On the days when she feels good, when her elbows and knees aren’t stiff for hours and the bones in her feet don’t radiate near-crippling pain, Isabel Betancourt may skip the regimen of injections and pills that stop her immune system from destroying the cartilage and bone in her joints.

Missing her weekly injection of Enbrel and daily doses of other prescription drugs means Betancourt is risking the deformed joints and damaged organs that can come with rheumatoid arthritis.

The trade-off may not be worth it, Betancourt acknowledges, but it is sometimes necessary when you fall into a murky place in Florida’s healthcare system that policy analysts call the coverage gap because no government insurance program bridges it.

Rationing her medication makes a one-month supply last two months or longer. With prescriptions that can cost more than $5,000 a month without insurance, she has learned to get by.

“You find loopholes,’’ said Betancourt, 31, diagnosed with juvenile rheumatoid arthritis, an autoimmune disease with no cure, when she was in eighth grade.

Betancourt, now a part-time Florida International University employee and full-time student, is one of about 850,000 Floridians and nearly 5 million Americans caught in the gap, a no-man’s-land carved out by a 2012 U.S. Supreme Court decision on the Affordable Care Act, known as Obamacare.

For two years, Florida’s Legislature — meeting once again in Tallahassee this month — has refused to close the gap for people like Betancourt, turning down federal money to expand the Medicaid program to include her. Gov. Rick Scott has said he plans to sue the federal government, accusing the Obama administration of attempting to force expansion on Florida.

In South Florida, where the problem is particularly acute because it is home to the greatest number of uninsured people in the state, the Miami Herald found residents in the gap piecing together their own — largely inadequate — healthcare “systems.”

They use free clinics, visit community health centers when they can afford the discounted prices and, if all else fails, wind up in a hospital emergency room that can result in crushing debt.
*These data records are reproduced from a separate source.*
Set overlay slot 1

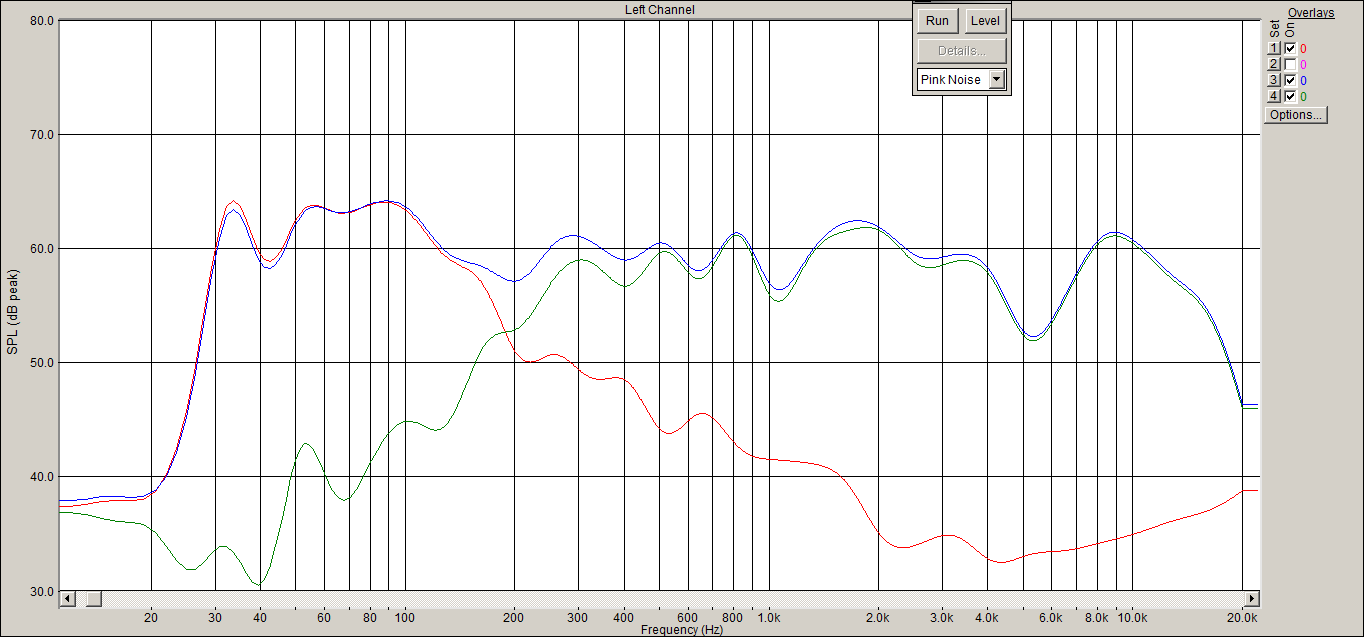1274,48
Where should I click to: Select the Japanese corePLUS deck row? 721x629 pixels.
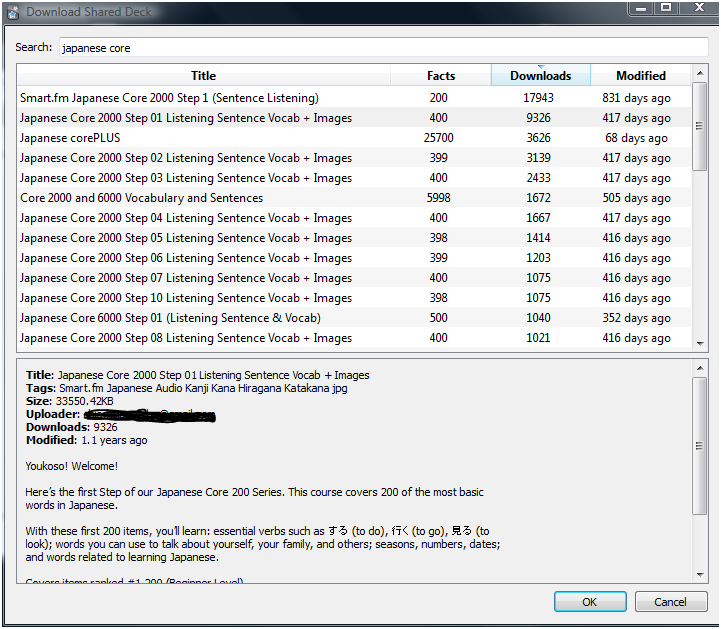coord(70,138)
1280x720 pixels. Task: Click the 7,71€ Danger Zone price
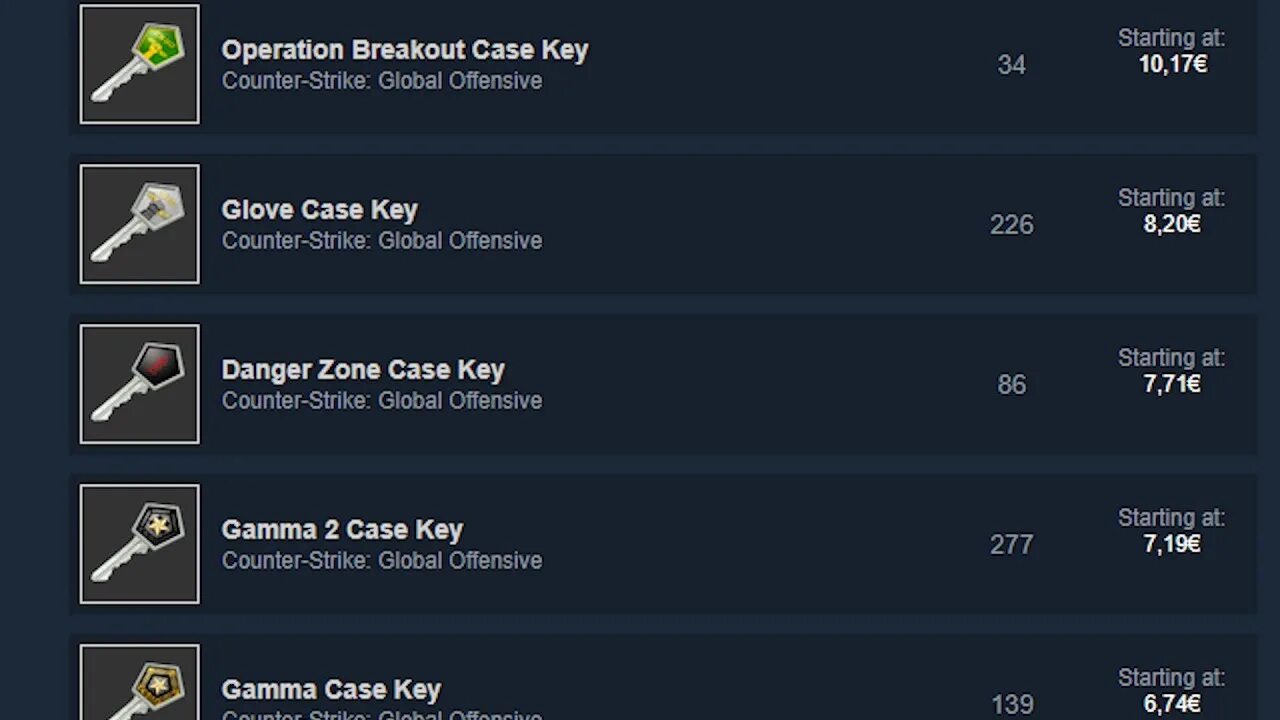point(1172,385)
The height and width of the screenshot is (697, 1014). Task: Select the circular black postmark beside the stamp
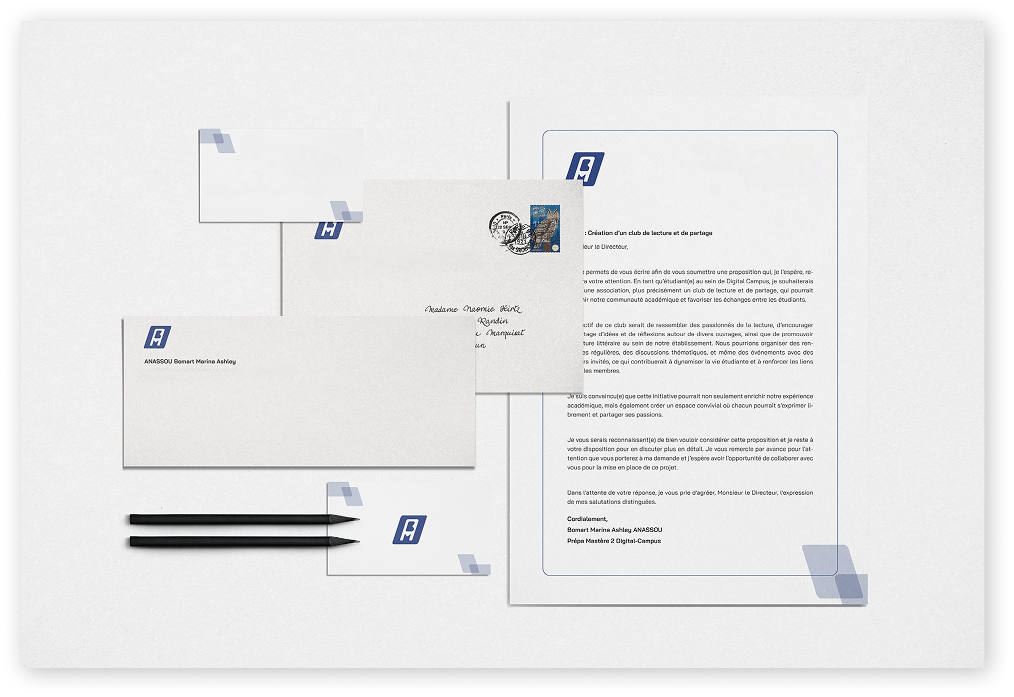coord(507,231)
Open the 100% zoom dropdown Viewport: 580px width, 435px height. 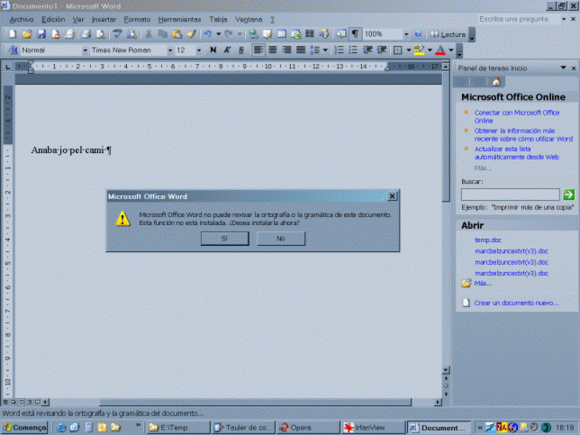tap(406, 34)
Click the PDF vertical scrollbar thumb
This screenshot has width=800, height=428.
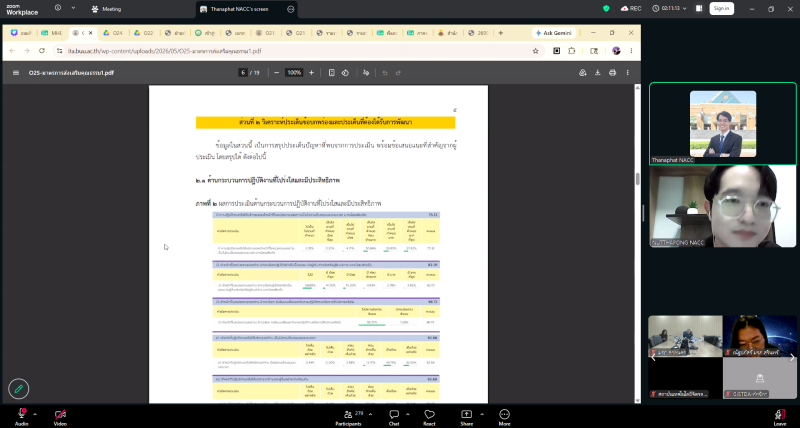click(x=637, y=179)
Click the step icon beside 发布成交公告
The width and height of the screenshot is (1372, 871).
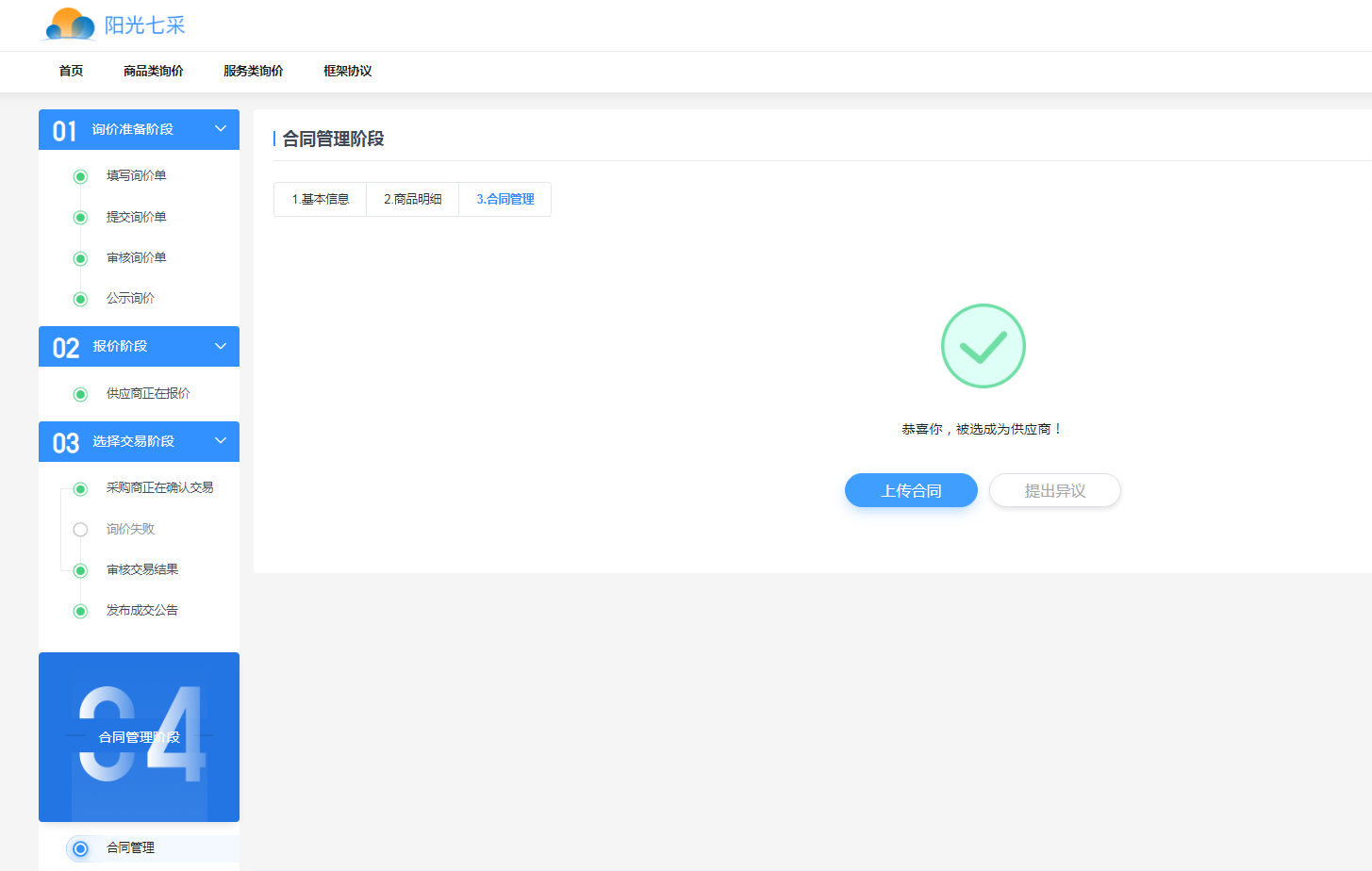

They cut pills in half, borrow money or cash in retirement funds for co-payments, and wait months or even a year to see a doctor. It’s an exhausting and haphazard way to get medical care, especially when people are at their most vulnerable — when they’re sick.

The coverage gap was never supposed to exist under the health law. Medicaid expansion was going to bridge the gap between the poorest Americans and those who made enough to qualify for government-subsidized plans. But the Supreme Court’s decision to make Medicaid expansion optional meant that Florida and 21 other mostly Republican-led states chose not to expand the state-federal insurance program for the poor.

For two years, people in the gap like Betancourt have been caught in a conundrum: not poor enough for Medicaid, but not earning enough to qualify for Obamacare tax credits to make health insurance more affordable.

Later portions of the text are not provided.